Background information
- Origin: Washington, D.C.
- Genres: Pop punk, power pop, Punk rock
- Labels: Plan-It-X Records, Rumbletowne Records, Lame-O Records, Asian Man Records
- Members: David Combs Ben Epstein Nick Popovici
- Website: http://tmle.terrorware.com

= The Max Levine Ensemble =

American punk band

The Max Levine Ensemble is an American DIY punk band from the Washington, D.C., metropolitan area. They play punk rock with various pop influences, and often have politically conscious lyrics. They used to have a rotating band roster that changed from tour to tour depending upon who could go. Though at one point they played regularly with 5-7 members, they generally play now as a three piece power trio consisting of David Combs, Ben Epstein, and Nick Popovici.

== History ==
The band was formed in 2000 when David Combs met Max Levine while attending highschool at the Charles E. Smith Jewish Day School. Max introduced David to various punk rock bands such as Propagandhi, Fugazi, and the Clash, as well as introducing him to radical politics. Combs had been playing in a ska band, and when Max asked him to cover punk rock songs in his ska band he thought it was inappropriate for the genre. Instead he invited several of his friends to start a new band that would play full sets of cover songs to be requested by Max Levine. They played their first show at a high school band show case in December 2000. The set consisted of 5 cover songs and 2 originals. From then on the band focused on original material, but kept the name The Max Levine Ensemble in homage to their friend.

Since then the band grew and developed, incorporating various influences into their pop punk sound. They self-released two full length CD-Rs in 2001 and 2002 that were later released together on Fight The Octopus records as "Chach, Cops, and Donuts." In 2003 they released their third full length, "How to Build an Intergalactic Time Machine" recorded with Hugh McElroy of the Black Eyes. The band tours the United States. Notably they joined up with Operation: Cliff Clavin for their reunion tour and a split 7-inch in 2004, and toured as part of the Plan-It-X Records bus tour in 2005. In 2005 a split 7-inch with The Spirit Animals was released.

In January 2008, the band released their fourth full-length album "OK Smartypants" on CD from Plan-It-X, audio cassette from Big Record Label, and on LP from No Breaks Records.

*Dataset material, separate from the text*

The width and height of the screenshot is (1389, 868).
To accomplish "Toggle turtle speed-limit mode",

In July 2008, the band was maligned by Ben Weasel the Screeching Weasel frontman on his radio show, "Weasel Radio." In 2009 the band took their revenge by releasing a "split" 7-inch that appeared falsely to be a collaboration with Ben Weasel, featuring clips from the radio show on the B side and songs like "Ben Weasel Thinks We Suck" on the A side.

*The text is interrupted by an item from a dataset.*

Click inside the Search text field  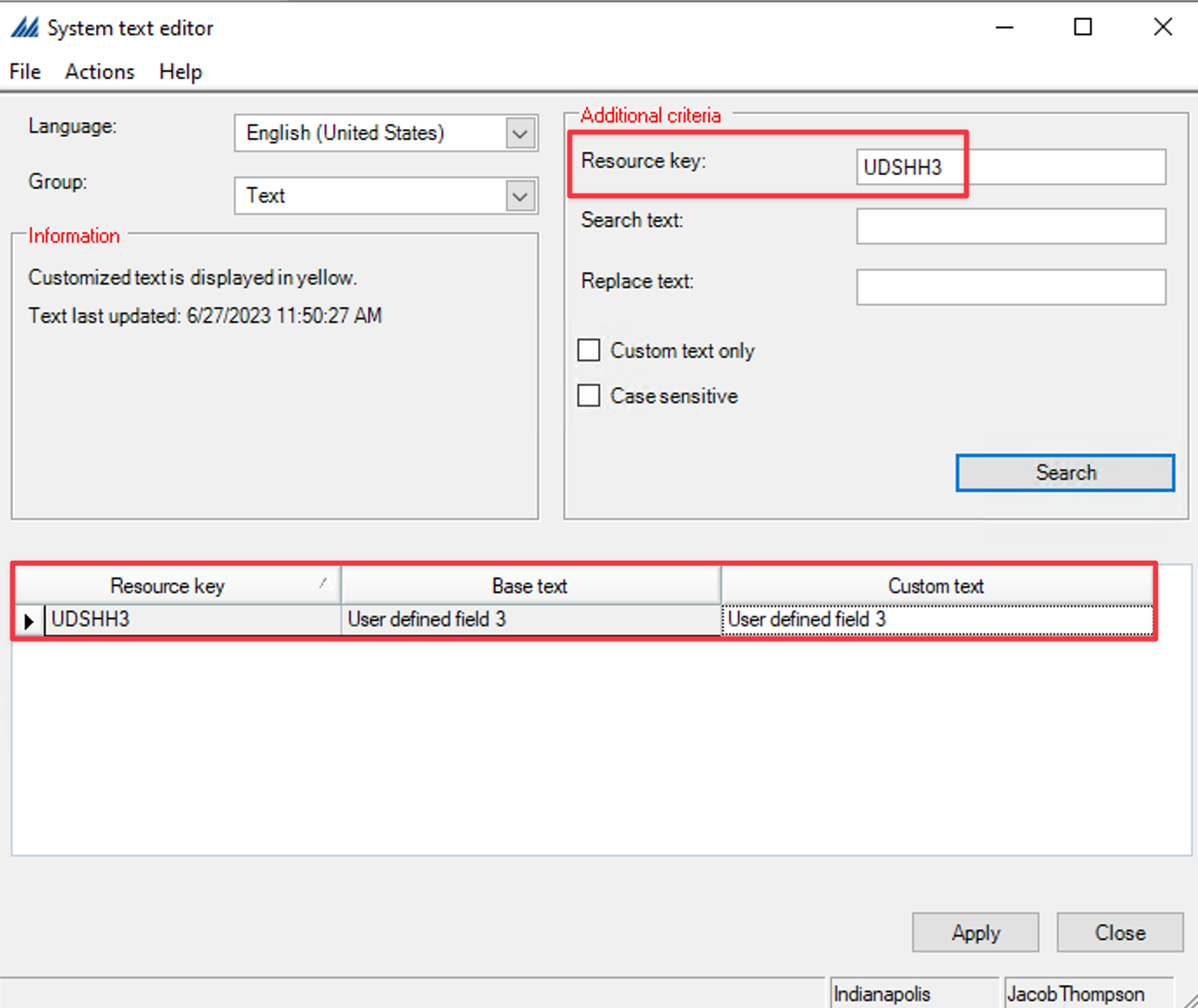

In December 2009, synchronous to a five-week US-tour, the band self-released a cassette tape EP entitled "Them Steadily Depressing, Low Down Mind Messing, Post Modern Recession Blues." Later in 2010 the EP was re-released on 7-inch by Asian Man Records.

In December 2011, the band embarked on a seven-week US-tour in support of their EP, "The Elephant in the Room," released on 7-inch and cassette by Fuck You is a Seven Letter Word Records.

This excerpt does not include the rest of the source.